**** SELECTED EXTRACT ****
Thursday, August 5, 2010

Reacting to Controversy

I've written several posts about the need for civility, good karma, and a thoughtful process for every issue.

I have to react to negativity several times each day. As I review my email, I read numerous reports of challenges, frustration, and dissatisfaction. It's an expected part of being a senior leader in large, complex organizations and being a CIO.

Some of these emails have a controversial he said/she said character.

Responding to them requires tact and diplomacy. I want to support and protect my staff but also want to ensure we improve our processes in the interest of continuous quality improvement.

Recently, I read an article about the Shirley Sherrod case by Steve Adubato, who speaks and coaches on leadership and communication. His observations mirror many of the lessons I've learned when reacting to controversy.

*Don’t be so quick to judge if you haven’t heard the entire story.

*Due diligence is critical when it comes to communication.

*Realize how dangerous it is to assume.

*Get the whole message.

As my due diligence progresses, I find that many emails have the quality of Roseanne Roseannadanna (for you 1978-1980 Saturday Night Live Fans).

People misrepresent the facts, distort the truth to suit their own ends, and highlight events that are in their self interest and not the greater good.

It's really important to check out the facts from multiple stakeholders before drawing a conclusion.

It's really important to pick up the phone and talk through the issues, listening and taking an active interest in all sides of the story.
**** INFORMATION ****
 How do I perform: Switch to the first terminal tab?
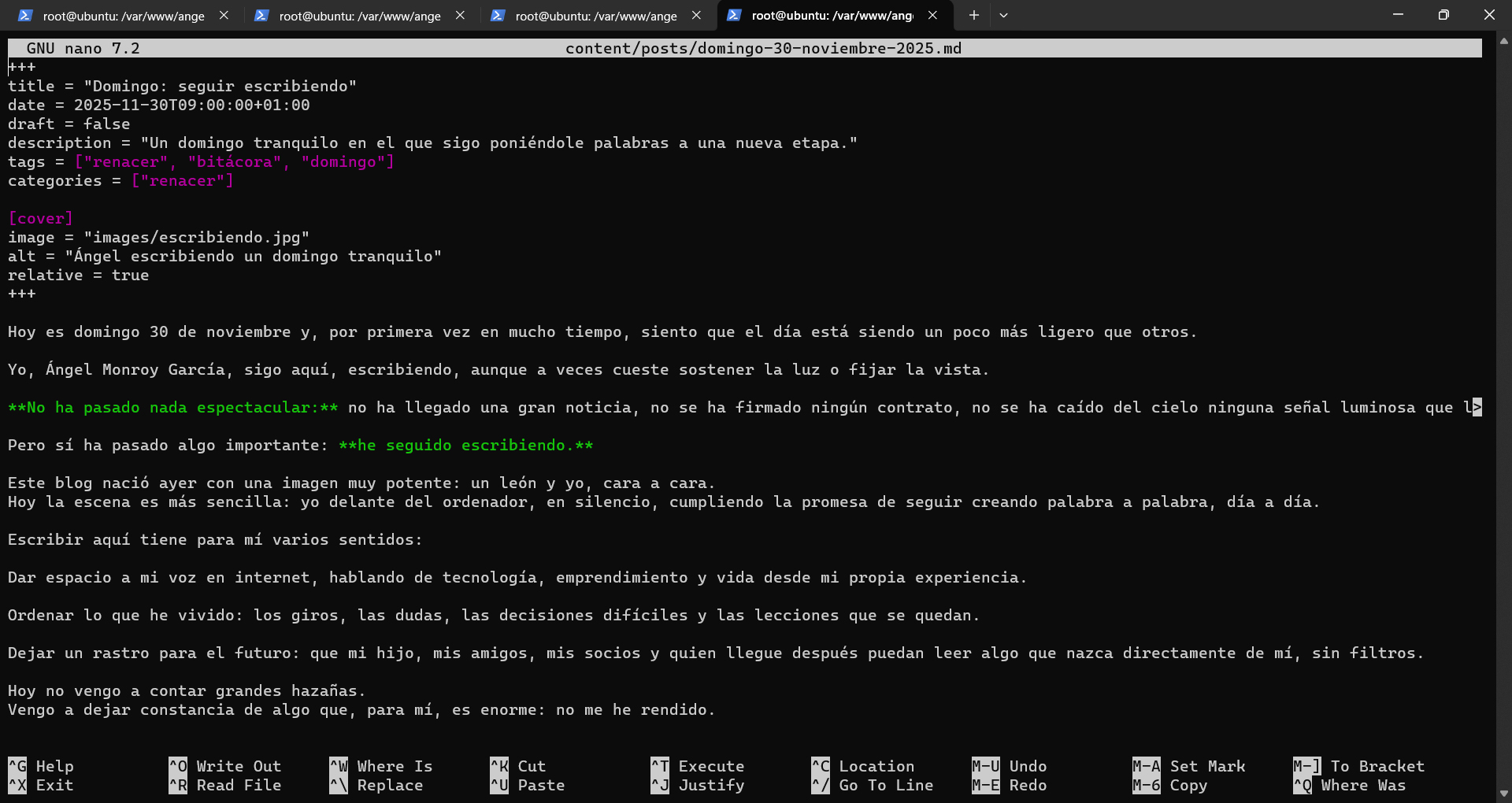click(x=123, y=16)
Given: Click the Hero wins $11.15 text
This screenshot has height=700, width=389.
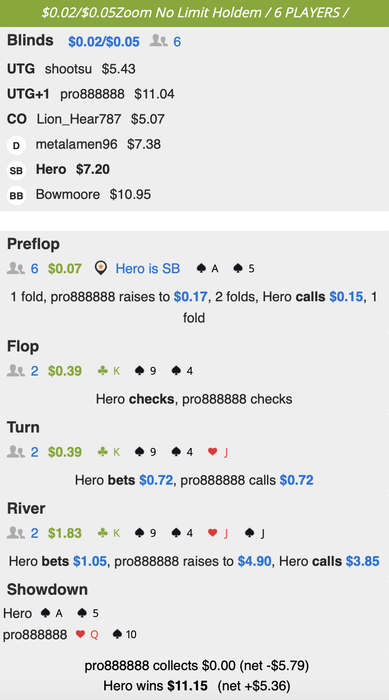Looking at the screenshot, I should pyautogui.click(x=150, y=685).
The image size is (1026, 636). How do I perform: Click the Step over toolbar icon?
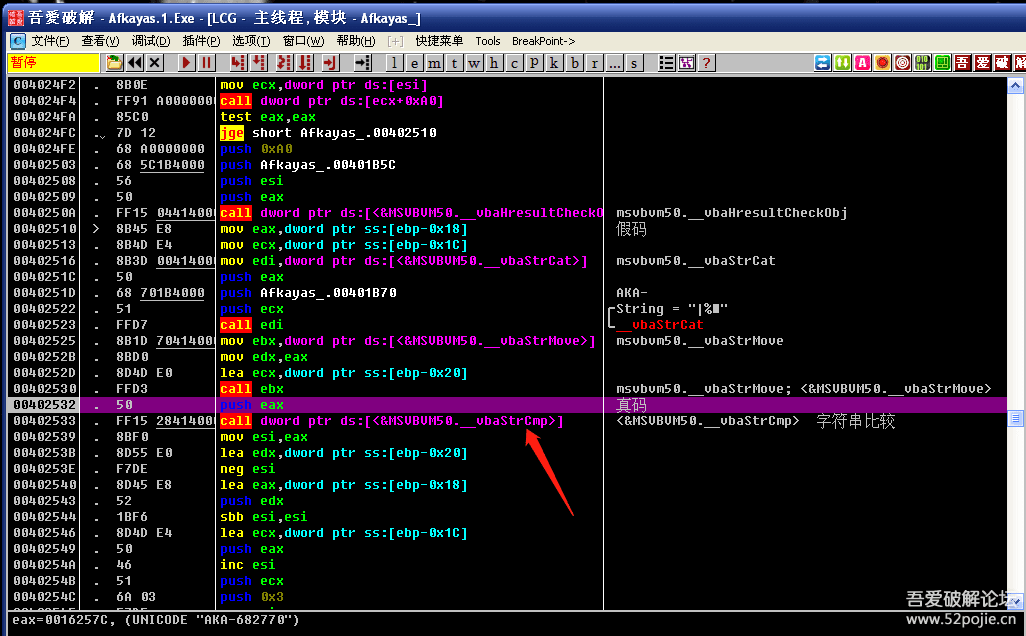pos(260,63)
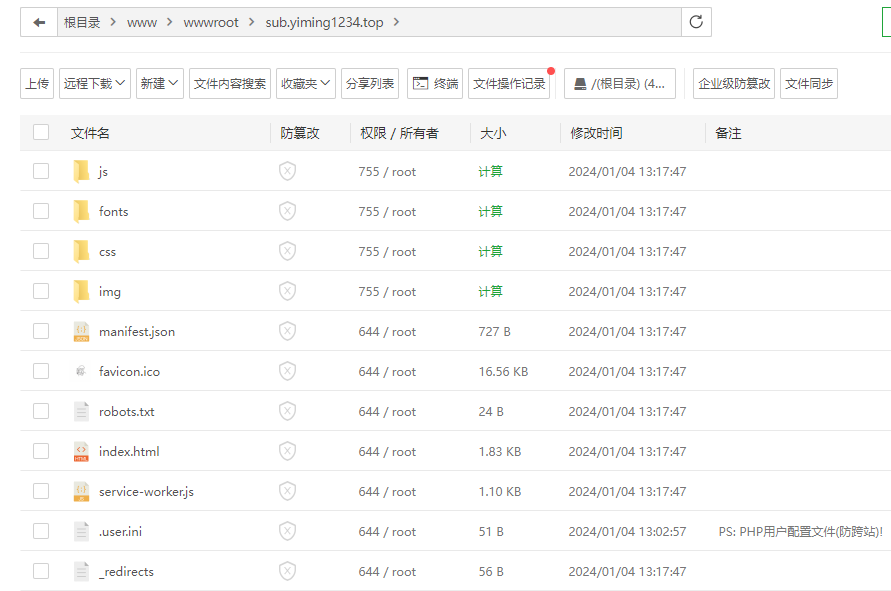Toggle the tamper-proof shield for the css folder

pyautogui.click(x=287, y=252)
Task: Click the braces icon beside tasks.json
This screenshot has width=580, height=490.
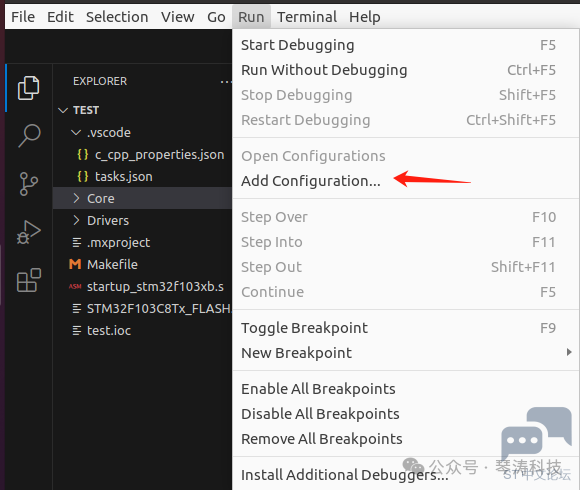Action: [82, 176]
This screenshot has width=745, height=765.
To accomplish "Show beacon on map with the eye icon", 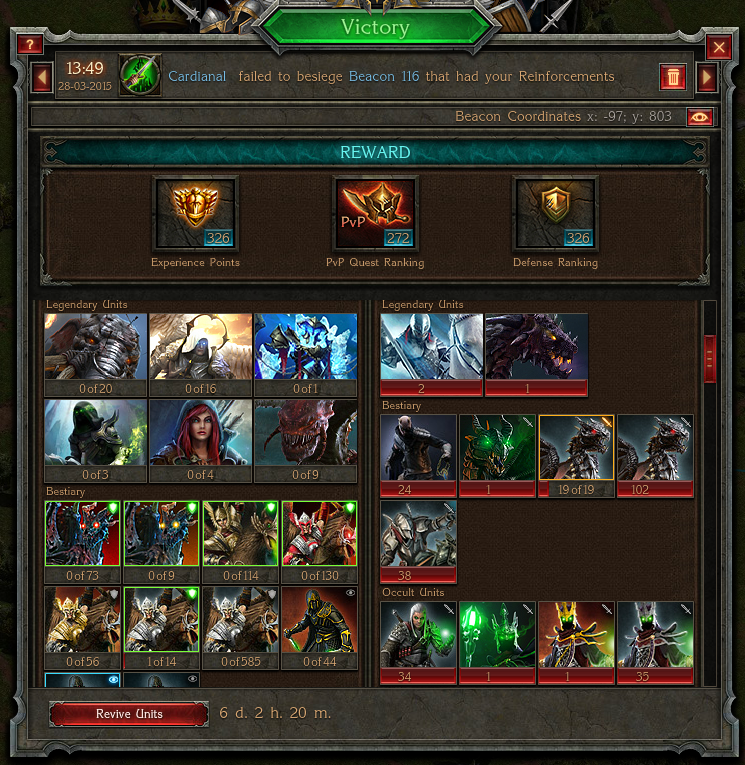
****
§ **TASK LIST**:
• 1. Rewrite the post on reacting to controversy, starting at "Some of these" and ending at "continuous quality improvement.", and change "tact" to "patience".
• 2. Using the post on reacting to controversy, decide whether each statement agrees with it, answering yes or no and quoting the words that settle it: (a) The writer reads reports of challenges while reviewing email. (b) The article about the Shirley Sherrod case was written by Steve Adubato. (c) The writer says a conclusion can be drawn before checking facts with stakeholders.
• 3. According to the post on reacting to controversy, how often does the writer have to react to negativity?

§ **ANSWERS TO THE EXERCISE**:
• 1.
Some of these emails have a controversial he said/she said character.

Responding to them requires patience and diplomacy. I want to support and protect my staff but also want to ensure we improve our processes in the interest of continuous quality improvement.

• 2.
(a) Yes: "As I review my email, I read numerous reports of challenges, frustration, and dissatisfaction."
(b) Yes: "I read an article about the Shirley Sherrod case by Steve Adubato"
(c) No: "It's really important to check out the facts from multiple stakeholders before drawing a conclusion."

• 3. Several times each day.